WASHINGTON — A secretive California company carried out a suborbital launch from an Alaska spaceport July 20, but a week after the event few details about the event are clear, including its outcome.
Astra Space carried out a launch at 6 p.m. Eastern July 20 of its “Rocket 1” vehicle from Pacific Spaceport Complex – Alaska on Kodiak Island, Alaska. Foggy conditions made it difficult to observe the launch, according to one local reporter covering the event.
Astra Space received a license from the Federal Aviation Administration’s Office of Commercial Space Transportation (AST) in March for a suborbital test flight of its vehicle. According to the license, the launch would carry an inert upper stage on a trajectory traveling to the south. The FAA also issued a notice to airmen restricting airspace in the vicinity of the launch site from July 14 to 21 “due to rocket launch.”
The launch, though, does not appear in the list of licensed launches maintained by AST on its website, even though the list includes launches, both orbital and suborbital, that took place since the Astra Space event. In a statement provided by the FAA July 24 in response to a SpaceNews inquiry, it confirmed that the launch took place but that a “mishap” of some kind occurred.
“The Astra Space, Inc. launch from the Pacific Spaceport Complex Alaska at Kodiak Island on Friday, July 20 experienced a mishap,” the FAA stated. “It was an FAA-licensed launch, and the agency is reviewing the event.”

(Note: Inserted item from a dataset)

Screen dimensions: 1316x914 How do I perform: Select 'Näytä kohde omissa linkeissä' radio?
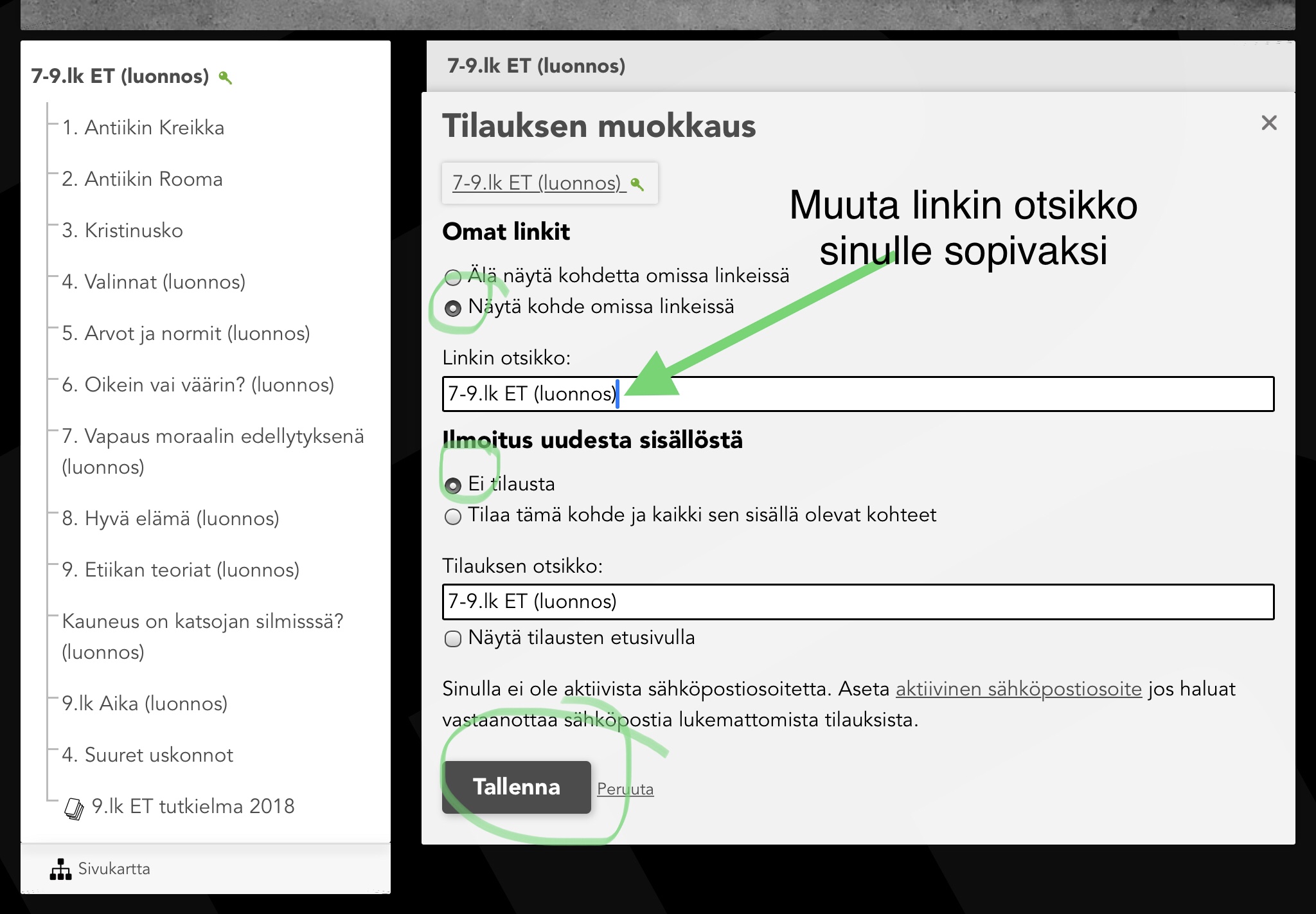tap(453, 309)

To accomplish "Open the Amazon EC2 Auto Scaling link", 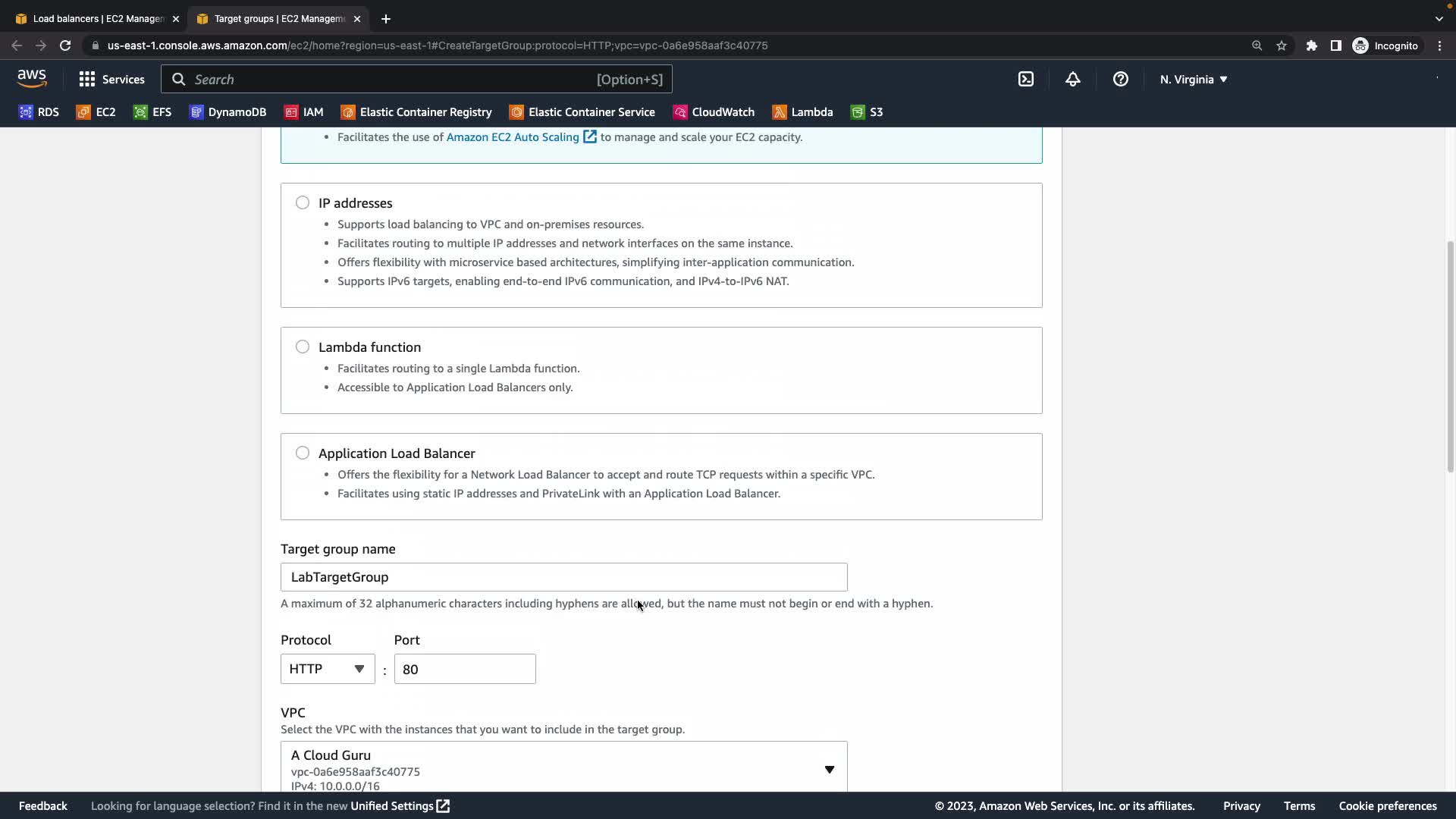I will (x=513, y=136).
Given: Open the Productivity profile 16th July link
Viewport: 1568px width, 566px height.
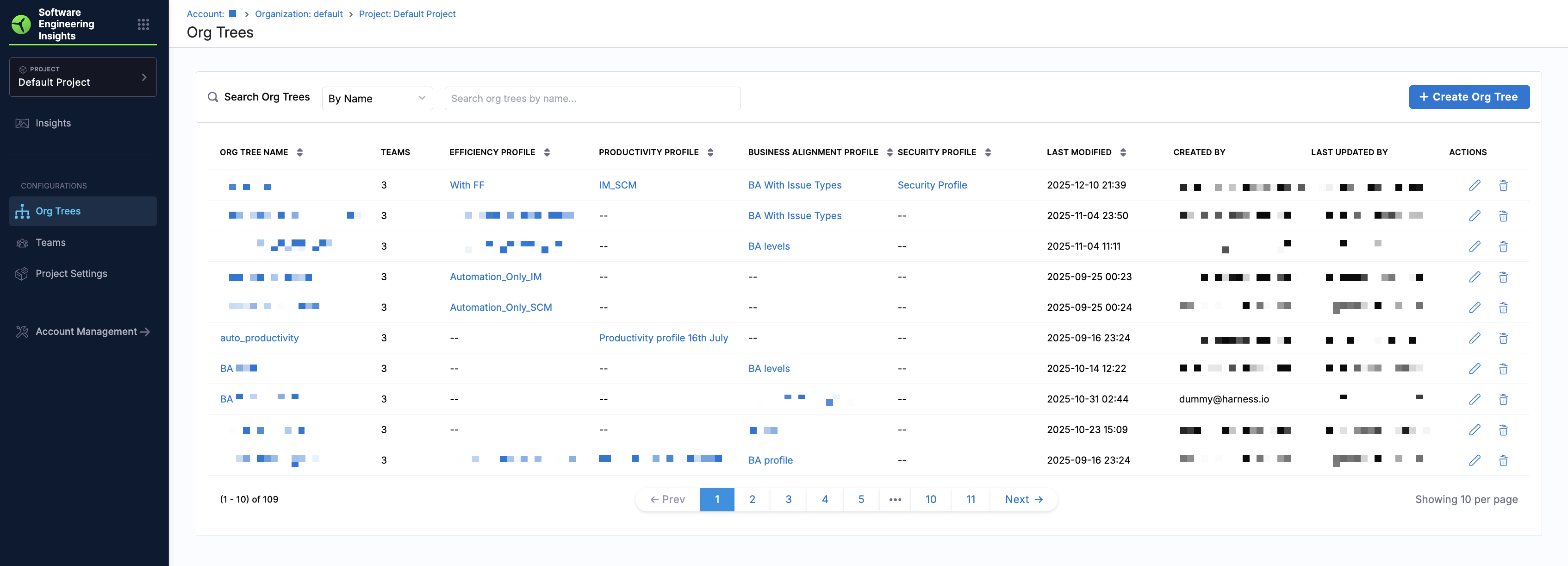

Pacific Spaceport Complex – Alaska, formerly known as the Kodiak Launch Complex, is operated by Alaska Aerospace Corporation. Craig Campbell, president and chief executive of Alaska Aerospace, told SpaceNews July 27 that a nondisclosure agreement with the customer limited what he could discuss.

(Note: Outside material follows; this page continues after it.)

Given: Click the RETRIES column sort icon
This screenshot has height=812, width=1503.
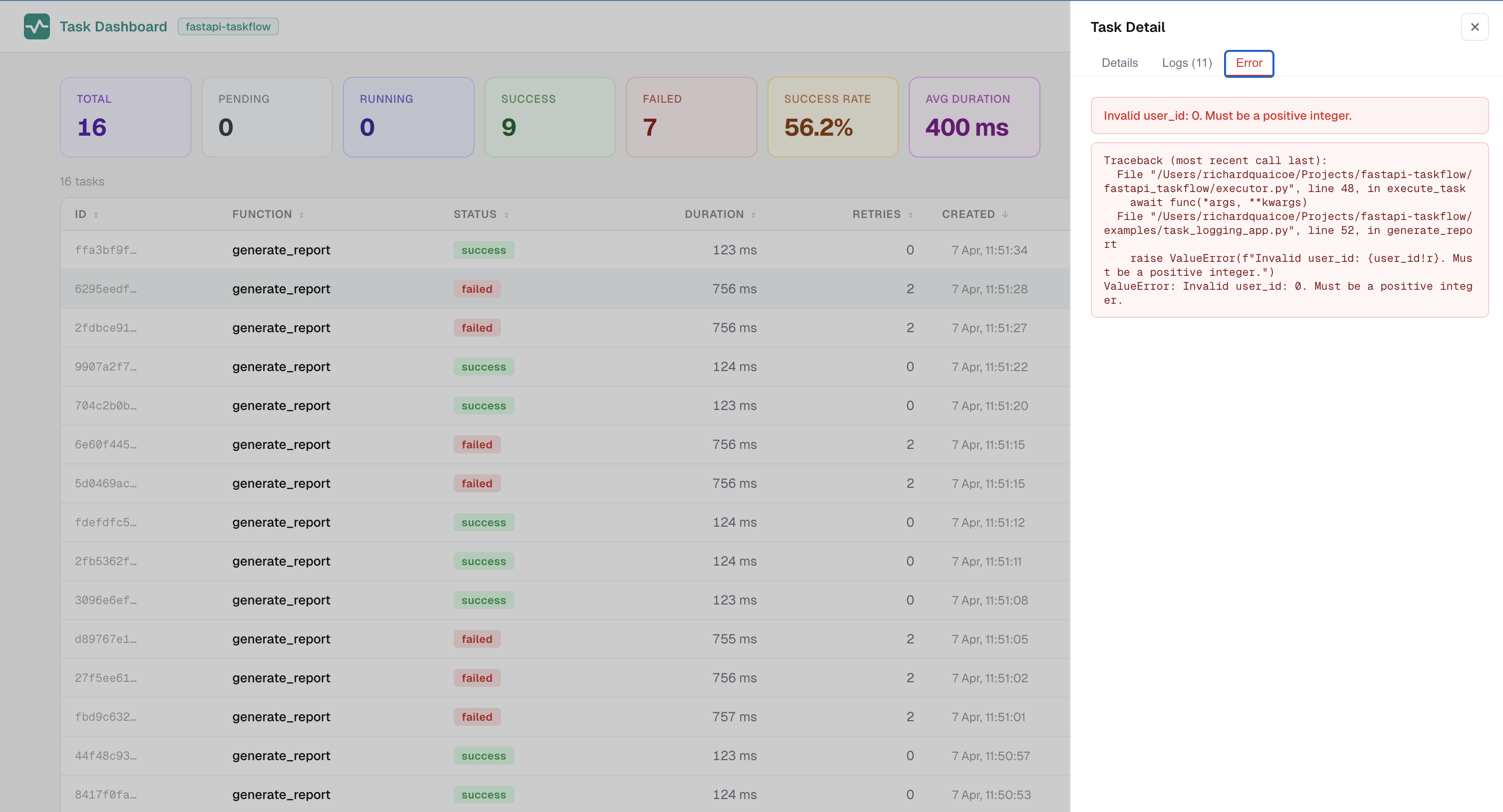Looking at the screenshot, I should (910, 215).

“Our customer has requested we not discuss their operations with the press,” he said. “I can confirm that a launch from the Pacific Spaceport Complex – Alaska occurred on Friday, July 20th and that the customer is very pleased with the outcome of the launch.”

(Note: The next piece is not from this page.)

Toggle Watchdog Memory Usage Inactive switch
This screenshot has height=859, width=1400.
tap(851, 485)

Campbell made no mention of a mishap or other incident taking place during the launch. “While a post-launch team is reviewing the results of the launch, I can state that there was no material damage to our facilities as a result of this launch,” he said. “We look forward to working with this customer to support their next launch from Alaska.”
Astra Space is one of a growing number of companies developing small launch vehicles for dedicated launches of small satellites, but has kept a very low profile, lacking even a publicly accessible website. The company is based in Alameda, California, where it leases a building from the city in an area that formerly hosted a naval air station. In its lease documents, it described efforts to develop “next-generation launch services” starting with a rocket called Astra capable of placing 100 kilograms into low Earth orbit.
Astra Space is not the only small launch vehicle company interested in launching from Pacific Spaceport Complex – Alaska. Prior to this launch, Vector was at the spaceport, performing operations tests ahead of the first launch of its Vector-R rocket from the site, planned for later this year. Rocket Lab has also shown interest in the spaceport, identifying it as one of four finalists for its second launch complex. The company plans to announce the location of that complex in August.